Input data >>
▬▬▬▬▬▬
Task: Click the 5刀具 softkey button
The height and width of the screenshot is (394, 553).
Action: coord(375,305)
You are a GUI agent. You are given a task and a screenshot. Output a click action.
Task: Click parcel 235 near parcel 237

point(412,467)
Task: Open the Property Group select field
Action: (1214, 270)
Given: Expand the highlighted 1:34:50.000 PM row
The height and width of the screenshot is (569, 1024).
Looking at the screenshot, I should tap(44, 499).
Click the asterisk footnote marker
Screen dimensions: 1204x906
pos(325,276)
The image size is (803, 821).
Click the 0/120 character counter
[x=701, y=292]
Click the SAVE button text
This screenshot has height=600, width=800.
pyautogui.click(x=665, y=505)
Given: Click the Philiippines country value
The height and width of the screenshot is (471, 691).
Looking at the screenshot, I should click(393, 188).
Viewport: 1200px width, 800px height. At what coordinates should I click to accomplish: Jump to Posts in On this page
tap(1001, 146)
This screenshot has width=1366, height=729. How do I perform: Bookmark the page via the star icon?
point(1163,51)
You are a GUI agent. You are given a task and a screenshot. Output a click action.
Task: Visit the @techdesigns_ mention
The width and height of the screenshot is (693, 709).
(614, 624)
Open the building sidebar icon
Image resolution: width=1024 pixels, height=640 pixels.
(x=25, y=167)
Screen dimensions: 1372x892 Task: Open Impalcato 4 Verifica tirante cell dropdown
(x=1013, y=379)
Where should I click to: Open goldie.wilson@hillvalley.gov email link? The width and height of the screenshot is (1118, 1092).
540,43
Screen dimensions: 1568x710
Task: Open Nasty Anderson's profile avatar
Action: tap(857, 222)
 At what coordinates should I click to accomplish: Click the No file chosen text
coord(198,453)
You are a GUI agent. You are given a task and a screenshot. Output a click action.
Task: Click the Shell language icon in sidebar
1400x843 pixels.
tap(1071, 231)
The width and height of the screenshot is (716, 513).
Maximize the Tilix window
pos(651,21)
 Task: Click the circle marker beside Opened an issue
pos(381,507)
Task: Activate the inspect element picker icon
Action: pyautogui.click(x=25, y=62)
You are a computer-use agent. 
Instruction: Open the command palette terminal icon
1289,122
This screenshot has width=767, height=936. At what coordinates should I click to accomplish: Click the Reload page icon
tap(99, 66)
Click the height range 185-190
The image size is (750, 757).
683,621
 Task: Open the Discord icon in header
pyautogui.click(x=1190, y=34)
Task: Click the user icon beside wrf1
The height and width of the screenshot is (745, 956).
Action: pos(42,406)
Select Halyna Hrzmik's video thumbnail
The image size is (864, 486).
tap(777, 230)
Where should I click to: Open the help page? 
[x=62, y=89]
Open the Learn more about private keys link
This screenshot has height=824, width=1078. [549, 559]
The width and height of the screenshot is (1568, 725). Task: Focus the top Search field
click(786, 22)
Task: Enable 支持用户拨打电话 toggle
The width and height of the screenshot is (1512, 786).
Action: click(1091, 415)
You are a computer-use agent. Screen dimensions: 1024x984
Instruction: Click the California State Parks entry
▬▬▬▬▬▬
What you should do >> The entries must all be transcribed exactly.

Response to the exercise >>
Task: Click the 5刀具 softkey button
The height and width of the screenshot is (394, 553).
Action: coord(375,305)
You are a GUI agent. You are given a task and a screenshot. Output a click action.
Task: Click parcel 235 near parcel 237

point(412,467)
Task: Open the Property Group select field
Action: (1214, 270)
Given: Expand the highlighted 1:34:50.000 PM row
The height and width of the screenshot is (569, 1024).
Looking at the screenshot, I should tap(44, 499).
Click the asterisk footnote marker
Screen dimensions: 1204x906
pos(325,276)
The image size is (803, 821).
Click the 0/120 character counter
[x=701, y=292]
Click the SAVE button text
This screenshot has height=600, width=800.
pyautogui.click(x=665, y=505)
Given: Click the Philiippines country value
The height and width of the screenshot is (471, 691).
Looking at the screenshot, I should click(393, 188).
Viewport: 1200px width, 800px height. At what coordinates should I click to accomplish: Jump to Posts in On this page
tap(1001, 146)
This screenshot has width=1366, height=729. How do I perform: Bookmark the page via the star icon?
point(1163,51)
You are a GUI agent. You are given a task and a screenshot. Output a click action.
Task: Visit the @techdesigns_ mention
The width and height of the screenshot is (693, 709).
(614, 624)
Open the building sidebar icon
Image resolution: width=1024 pixels, height=640 pixels.
(x=25, y=167)
Screen dimensions: 1372x892 Task: Open Impalcato 4 Verifica tirante cell dropdown
(x=1013, y=379)
Where should I click to: Open goldie.wilson@hillvalley.gov email link? The width and height of the screenshot is (1118, 1092).
540,43
Screen dimensions: 1568x710
Task: Open Nasty Anderson's profile avatar
Action: tap(857, 222)
 At what coordinates should I click to accomplish: Click the No file chosen text
coord(198,453)
You are a GUI agent. You are given a task and a screenshot. Output a click action.
Task: Click the Shell language icon in sidebar
1400x843 pixels.
tap(1071, 231)
The width and height of the screenshot is (716, 513).
Maximize the Tilix window
pos(651,21)
 Task: Click the circle marker beside Opened an issue
pos(381,507)
Task: Activate the inspect element picker icon
Action: pyautogui.click(x=25, y=62)
You are a computer-use agent. 
Instruction: Open the command palette terminal icon
1289,122
This screenshot has width=767, height=936. At what coordinates should I click to accomplish: Click the Reload page icon
tap(99, 66)
Click the height range 185-190
The image size is (750, 757).
683,621
 Task: Open the Discord icon in header
pyautogui.click(x=1190, y=34)
Task: Click the user icon beside wrf1
The height and width of the screenshot is (745, 956).
Action: pos(42,406)
Select Halyna Hrzmik's video thumbnail
The image size is (864, 486).
tap(777, 230)
Where should I click to: Open the help page? 
[x=62, y=89]
Open the Learn more about private keys link
This screenshot has height=824, width=1078. [549, 559]
The width and height of the screenshot is (1568, 725). Task: Focus the top Search field
click(786, 22)
Task: Enable 支持用户拨打电话 toggle
The width and height of the screenshot is (1512, 786).
Action: click(1091, 415)
You are a computer-use agent. Screen dimensions: 1024x984
Instruction: Click the California State Parks entry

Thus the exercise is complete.